# TASK:
Among the records below, find each line containing the word "computer" and copy it.

[Saved entries]
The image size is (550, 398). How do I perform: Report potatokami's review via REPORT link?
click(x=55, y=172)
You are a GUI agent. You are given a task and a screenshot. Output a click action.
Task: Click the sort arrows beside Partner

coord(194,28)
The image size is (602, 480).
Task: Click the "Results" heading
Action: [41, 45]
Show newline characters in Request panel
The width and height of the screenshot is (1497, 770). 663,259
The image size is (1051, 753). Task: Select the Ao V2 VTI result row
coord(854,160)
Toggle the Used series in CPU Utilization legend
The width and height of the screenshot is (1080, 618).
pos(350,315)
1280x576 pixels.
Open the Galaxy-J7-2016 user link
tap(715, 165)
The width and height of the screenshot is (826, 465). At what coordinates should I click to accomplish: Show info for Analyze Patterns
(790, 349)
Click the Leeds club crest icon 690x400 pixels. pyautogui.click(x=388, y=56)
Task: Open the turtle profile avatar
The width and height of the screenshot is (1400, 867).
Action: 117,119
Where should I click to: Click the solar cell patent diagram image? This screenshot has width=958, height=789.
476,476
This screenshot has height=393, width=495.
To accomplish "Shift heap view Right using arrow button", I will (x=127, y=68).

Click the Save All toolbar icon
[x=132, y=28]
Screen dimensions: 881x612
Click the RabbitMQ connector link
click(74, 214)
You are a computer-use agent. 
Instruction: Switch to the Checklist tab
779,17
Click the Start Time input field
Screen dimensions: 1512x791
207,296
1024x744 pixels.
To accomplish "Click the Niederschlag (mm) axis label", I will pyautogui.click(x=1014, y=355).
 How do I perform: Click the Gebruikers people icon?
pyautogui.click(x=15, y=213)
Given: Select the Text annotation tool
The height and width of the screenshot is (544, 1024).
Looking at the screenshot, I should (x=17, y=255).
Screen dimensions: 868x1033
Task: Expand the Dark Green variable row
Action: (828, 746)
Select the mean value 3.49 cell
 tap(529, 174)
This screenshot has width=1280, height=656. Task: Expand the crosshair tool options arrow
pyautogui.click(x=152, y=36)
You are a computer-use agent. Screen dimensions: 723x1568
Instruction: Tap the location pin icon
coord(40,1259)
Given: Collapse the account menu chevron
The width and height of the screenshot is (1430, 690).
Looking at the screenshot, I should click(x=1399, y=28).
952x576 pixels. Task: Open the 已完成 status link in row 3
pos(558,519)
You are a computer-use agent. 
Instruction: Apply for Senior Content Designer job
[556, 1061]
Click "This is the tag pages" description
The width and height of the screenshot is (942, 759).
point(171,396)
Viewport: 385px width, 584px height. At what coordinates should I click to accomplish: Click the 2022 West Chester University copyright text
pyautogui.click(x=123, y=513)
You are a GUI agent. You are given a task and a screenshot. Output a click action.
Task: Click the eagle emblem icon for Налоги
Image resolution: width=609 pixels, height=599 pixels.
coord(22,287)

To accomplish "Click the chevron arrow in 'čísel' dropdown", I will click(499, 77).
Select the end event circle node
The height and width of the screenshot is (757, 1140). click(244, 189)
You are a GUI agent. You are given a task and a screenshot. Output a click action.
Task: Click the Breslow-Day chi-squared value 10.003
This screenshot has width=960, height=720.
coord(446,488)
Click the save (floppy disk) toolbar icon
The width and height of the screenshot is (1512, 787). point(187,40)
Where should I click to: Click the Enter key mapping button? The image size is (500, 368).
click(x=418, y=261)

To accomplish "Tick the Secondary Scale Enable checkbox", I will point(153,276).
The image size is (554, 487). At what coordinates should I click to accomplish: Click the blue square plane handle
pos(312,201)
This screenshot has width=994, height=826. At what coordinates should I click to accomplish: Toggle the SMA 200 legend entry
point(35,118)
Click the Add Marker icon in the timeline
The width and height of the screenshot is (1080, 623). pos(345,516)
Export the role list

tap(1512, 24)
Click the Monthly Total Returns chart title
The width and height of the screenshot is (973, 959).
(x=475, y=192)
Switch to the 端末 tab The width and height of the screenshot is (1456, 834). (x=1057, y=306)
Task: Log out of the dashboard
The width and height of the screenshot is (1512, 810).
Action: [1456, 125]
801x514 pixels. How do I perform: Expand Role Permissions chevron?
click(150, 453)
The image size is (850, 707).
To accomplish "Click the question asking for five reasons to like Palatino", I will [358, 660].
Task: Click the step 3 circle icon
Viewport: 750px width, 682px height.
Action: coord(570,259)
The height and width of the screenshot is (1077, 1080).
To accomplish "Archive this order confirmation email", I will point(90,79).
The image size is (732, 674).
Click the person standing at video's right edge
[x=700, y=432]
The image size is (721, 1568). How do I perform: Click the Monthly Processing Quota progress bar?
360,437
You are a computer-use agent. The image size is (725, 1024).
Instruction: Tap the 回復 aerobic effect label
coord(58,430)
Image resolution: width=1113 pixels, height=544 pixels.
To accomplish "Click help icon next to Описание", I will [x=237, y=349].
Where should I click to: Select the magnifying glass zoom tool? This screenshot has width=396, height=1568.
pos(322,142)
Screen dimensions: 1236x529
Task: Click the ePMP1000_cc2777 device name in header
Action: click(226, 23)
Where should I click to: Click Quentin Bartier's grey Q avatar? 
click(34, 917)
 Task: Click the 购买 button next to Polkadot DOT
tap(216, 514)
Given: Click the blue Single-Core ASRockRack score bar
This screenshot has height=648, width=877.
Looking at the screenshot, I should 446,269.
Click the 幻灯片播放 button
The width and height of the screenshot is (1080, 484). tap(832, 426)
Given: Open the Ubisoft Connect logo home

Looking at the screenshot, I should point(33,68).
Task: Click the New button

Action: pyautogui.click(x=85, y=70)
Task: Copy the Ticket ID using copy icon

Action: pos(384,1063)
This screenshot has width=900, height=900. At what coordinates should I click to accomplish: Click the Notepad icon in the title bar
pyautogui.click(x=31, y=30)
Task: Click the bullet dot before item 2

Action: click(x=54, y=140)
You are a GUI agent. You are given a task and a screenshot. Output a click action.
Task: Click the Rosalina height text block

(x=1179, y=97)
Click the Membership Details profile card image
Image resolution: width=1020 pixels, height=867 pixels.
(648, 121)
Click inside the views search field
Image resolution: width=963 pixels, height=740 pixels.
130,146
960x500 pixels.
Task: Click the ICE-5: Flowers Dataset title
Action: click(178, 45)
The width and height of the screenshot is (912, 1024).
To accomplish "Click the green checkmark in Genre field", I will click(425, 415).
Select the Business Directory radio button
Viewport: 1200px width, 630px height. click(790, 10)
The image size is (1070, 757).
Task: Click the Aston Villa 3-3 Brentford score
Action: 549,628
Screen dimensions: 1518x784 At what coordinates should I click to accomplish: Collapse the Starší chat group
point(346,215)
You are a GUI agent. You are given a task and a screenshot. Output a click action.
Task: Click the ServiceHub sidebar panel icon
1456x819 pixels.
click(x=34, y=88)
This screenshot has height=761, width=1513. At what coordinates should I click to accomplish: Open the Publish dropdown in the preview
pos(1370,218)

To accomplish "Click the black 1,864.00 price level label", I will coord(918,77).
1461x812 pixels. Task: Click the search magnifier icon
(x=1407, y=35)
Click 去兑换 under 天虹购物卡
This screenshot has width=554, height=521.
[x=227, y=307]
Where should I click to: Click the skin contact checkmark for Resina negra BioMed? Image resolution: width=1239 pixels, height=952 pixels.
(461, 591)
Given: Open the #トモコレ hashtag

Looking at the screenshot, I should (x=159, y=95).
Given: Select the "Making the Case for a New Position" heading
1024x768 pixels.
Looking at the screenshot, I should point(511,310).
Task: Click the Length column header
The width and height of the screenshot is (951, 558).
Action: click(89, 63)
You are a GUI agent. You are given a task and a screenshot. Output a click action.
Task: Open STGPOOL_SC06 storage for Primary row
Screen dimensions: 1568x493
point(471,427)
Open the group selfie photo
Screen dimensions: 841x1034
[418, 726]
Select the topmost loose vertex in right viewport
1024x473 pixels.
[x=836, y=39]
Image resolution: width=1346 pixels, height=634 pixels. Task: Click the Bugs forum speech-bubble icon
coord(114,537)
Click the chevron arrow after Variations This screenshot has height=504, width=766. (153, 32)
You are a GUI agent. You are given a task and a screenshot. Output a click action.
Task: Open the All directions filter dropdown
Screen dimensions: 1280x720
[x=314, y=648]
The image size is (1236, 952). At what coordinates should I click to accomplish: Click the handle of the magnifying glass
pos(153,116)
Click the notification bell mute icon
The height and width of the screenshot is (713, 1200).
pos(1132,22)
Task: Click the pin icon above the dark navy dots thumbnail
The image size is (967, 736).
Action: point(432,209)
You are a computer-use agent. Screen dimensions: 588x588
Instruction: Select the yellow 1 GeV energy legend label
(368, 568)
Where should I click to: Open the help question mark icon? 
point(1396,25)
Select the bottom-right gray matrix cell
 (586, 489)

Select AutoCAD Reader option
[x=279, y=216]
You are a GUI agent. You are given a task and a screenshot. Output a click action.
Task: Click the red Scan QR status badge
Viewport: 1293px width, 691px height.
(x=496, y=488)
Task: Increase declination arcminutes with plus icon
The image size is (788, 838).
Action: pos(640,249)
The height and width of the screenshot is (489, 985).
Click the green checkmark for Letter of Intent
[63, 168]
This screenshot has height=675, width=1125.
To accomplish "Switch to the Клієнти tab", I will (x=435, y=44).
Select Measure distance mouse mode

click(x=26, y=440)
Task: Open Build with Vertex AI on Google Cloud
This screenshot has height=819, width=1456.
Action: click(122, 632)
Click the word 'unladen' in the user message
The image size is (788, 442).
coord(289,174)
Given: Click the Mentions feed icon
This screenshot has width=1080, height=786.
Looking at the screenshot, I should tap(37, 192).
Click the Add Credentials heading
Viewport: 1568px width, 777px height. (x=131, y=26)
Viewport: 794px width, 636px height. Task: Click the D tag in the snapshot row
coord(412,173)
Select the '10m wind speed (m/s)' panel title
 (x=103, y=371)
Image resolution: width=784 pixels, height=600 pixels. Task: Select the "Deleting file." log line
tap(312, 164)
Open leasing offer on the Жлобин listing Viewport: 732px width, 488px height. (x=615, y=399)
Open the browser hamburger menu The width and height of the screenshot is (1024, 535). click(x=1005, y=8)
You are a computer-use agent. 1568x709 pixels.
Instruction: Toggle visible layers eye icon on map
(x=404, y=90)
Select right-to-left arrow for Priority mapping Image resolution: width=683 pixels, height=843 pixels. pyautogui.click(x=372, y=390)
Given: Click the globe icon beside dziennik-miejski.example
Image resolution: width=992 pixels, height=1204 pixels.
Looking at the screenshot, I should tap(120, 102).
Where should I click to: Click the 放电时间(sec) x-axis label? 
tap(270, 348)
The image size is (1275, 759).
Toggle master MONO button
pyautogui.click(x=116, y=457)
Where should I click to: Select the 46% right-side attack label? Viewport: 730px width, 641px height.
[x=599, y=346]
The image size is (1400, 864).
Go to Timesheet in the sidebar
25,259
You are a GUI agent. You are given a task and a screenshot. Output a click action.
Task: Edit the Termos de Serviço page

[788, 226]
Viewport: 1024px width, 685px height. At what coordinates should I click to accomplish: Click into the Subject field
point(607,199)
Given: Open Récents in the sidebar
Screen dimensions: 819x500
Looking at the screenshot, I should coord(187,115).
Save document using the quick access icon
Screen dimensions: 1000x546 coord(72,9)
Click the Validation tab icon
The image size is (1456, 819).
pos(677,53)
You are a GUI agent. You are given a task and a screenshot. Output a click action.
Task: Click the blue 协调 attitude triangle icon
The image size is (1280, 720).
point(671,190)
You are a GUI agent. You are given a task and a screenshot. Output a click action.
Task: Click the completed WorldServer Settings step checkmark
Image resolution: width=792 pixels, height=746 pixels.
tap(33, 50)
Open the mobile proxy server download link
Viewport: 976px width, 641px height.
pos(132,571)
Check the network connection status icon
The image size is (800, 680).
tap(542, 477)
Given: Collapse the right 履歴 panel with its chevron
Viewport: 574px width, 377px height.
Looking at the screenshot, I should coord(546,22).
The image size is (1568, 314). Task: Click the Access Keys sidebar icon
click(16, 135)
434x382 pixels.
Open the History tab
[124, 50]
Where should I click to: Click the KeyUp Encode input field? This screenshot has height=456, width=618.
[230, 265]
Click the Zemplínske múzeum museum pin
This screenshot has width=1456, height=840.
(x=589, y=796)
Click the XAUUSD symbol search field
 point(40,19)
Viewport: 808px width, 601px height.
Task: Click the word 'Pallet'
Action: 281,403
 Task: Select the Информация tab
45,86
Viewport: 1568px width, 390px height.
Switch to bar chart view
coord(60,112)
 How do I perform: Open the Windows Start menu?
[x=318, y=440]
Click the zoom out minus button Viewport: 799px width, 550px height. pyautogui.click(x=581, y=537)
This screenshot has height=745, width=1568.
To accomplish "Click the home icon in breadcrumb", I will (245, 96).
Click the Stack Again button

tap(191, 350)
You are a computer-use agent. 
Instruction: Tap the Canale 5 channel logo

# PROBLEM SOLUTION:
You are a computer-use agent. 
You are a computer-use agent. Screen dimensions: 723x1568
You are a computer-use agent. 
You are a computer-use agent. The image size is (725, 1024).
You are a computer-use agent. Screen dimensions: 588x588
You are a computer-use agent. 1568x709 pixels.
You are a computer-use agent. 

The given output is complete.